**Exercise details**:
The material below holds a span beginning at the line with "Where should I click to: Click the VKB" and ending at the line with "Click the Vencimento". Quote that span exactly, both ends included, and only that span.

**Supplied entries**:
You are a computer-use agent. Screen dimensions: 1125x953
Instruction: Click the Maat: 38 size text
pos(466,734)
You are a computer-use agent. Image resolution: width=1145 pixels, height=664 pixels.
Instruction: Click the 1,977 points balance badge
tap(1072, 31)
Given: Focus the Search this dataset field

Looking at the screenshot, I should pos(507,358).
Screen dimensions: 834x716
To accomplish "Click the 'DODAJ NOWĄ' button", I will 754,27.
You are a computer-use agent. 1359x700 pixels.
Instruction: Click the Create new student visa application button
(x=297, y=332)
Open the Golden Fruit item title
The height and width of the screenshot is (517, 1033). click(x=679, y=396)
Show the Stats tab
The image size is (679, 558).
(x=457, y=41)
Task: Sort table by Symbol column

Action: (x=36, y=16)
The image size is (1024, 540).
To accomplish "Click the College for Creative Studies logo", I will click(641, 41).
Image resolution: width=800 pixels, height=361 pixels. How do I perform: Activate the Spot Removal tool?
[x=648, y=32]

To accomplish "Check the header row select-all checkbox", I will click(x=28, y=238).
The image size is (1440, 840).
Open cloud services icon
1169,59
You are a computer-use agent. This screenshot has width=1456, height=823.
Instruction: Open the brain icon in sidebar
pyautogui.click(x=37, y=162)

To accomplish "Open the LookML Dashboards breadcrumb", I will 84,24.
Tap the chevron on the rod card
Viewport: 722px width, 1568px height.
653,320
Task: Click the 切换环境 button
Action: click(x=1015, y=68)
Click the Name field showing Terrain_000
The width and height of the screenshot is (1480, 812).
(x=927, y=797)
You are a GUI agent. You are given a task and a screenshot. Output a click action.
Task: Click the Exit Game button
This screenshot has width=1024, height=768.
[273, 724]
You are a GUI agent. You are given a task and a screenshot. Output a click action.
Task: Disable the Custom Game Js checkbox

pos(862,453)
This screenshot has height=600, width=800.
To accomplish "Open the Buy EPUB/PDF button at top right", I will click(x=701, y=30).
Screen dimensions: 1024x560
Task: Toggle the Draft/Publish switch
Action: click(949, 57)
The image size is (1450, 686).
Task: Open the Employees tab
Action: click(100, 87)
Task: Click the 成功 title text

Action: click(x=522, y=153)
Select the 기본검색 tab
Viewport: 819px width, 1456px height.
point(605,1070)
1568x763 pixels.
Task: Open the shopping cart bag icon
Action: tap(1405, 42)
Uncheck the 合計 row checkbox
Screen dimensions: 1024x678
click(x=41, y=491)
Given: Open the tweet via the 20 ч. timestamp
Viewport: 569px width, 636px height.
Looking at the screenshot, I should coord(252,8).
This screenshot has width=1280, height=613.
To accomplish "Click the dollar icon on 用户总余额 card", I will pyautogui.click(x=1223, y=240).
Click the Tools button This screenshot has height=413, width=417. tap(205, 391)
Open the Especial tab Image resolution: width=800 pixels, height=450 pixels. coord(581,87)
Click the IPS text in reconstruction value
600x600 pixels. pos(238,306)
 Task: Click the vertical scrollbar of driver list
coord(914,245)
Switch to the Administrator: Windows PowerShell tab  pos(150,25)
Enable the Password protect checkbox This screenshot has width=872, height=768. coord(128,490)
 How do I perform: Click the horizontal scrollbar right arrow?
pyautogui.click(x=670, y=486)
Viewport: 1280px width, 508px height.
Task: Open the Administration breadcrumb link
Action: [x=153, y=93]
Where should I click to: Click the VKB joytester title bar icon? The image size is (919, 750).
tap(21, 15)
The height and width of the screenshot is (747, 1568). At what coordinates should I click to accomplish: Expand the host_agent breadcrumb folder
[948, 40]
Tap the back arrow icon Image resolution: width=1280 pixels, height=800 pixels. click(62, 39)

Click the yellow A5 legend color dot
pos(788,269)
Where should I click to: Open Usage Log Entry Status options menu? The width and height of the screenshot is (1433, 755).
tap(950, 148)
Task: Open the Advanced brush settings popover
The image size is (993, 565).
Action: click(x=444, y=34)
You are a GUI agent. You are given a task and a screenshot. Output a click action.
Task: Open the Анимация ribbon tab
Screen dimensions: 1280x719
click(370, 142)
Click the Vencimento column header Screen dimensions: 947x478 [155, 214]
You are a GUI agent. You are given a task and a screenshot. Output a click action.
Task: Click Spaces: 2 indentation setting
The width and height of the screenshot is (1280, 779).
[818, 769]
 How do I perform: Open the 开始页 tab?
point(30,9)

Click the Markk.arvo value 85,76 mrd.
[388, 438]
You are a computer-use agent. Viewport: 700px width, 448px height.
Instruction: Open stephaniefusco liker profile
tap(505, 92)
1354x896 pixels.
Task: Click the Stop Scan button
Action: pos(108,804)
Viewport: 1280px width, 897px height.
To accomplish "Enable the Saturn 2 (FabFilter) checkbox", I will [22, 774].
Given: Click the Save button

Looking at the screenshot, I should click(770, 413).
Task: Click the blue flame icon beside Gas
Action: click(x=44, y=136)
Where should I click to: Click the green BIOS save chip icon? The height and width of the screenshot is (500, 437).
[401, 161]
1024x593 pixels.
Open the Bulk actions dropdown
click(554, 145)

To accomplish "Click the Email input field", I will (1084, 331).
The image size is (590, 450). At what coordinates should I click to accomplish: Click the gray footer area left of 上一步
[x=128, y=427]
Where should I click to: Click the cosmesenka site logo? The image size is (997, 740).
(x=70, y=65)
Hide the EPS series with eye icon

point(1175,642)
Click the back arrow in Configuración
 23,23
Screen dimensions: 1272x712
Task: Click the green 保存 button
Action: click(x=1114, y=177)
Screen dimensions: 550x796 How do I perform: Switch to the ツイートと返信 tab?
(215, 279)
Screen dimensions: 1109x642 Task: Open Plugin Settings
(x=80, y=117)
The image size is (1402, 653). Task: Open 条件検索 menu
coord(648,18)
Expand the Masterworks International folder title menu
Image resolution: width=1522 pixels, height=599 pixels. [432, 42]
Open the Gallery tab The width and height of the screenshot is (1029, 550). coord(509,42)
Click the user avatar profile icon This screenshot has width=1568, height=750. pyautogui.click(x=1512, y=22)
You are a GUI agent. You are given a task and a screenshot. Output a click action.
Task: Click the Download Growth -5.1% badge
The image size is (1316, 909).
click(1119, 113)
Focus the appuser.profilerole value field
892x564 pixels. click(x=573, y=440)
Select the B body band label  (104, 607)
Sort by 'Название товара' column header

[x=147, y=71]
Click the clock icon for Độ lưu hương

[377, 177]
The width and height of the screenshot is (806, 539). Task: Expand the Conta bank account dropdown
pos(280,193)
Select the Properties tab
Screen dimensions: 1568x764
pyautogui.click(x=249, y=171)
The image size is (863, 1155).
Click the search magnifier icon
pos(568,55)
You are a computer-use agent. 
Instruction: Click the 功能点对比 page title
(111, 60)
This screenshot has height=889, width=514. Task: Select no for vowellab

**Written response**:
Where should I click to: Click the VKB joytester title bar icon? The image size is (919, 750).
tap(21, 15)
The height and width of the screenshot is (747, 1568). At what coordinates should I click to accomplish: Expand the host_agent breadcrumb folder
[948, 40]
Tap the back arrow icon Image resolution: width=1280 pixels, height=800 pixels. click(62, 39)

Click the yellow A5 legend color dot
pos(788,269)
Where should I click to: Open Usage Log Entry Status options menu? The width and height of the screenshot is (1433, 755).
tap(950, 148)
Task: Open the Advanced brush settings popover
The image size is (993, 565).
Action: click(x=444, y=34)
You are a GUI agent. You are given a task and a screenshot. Output a click action.
Task: Open the Анимация ribbon tab
Screen dimensions: 1280x719
click(370, 142)
Click the Vencimento column header Screen dimensions: 947x478 [155, 214]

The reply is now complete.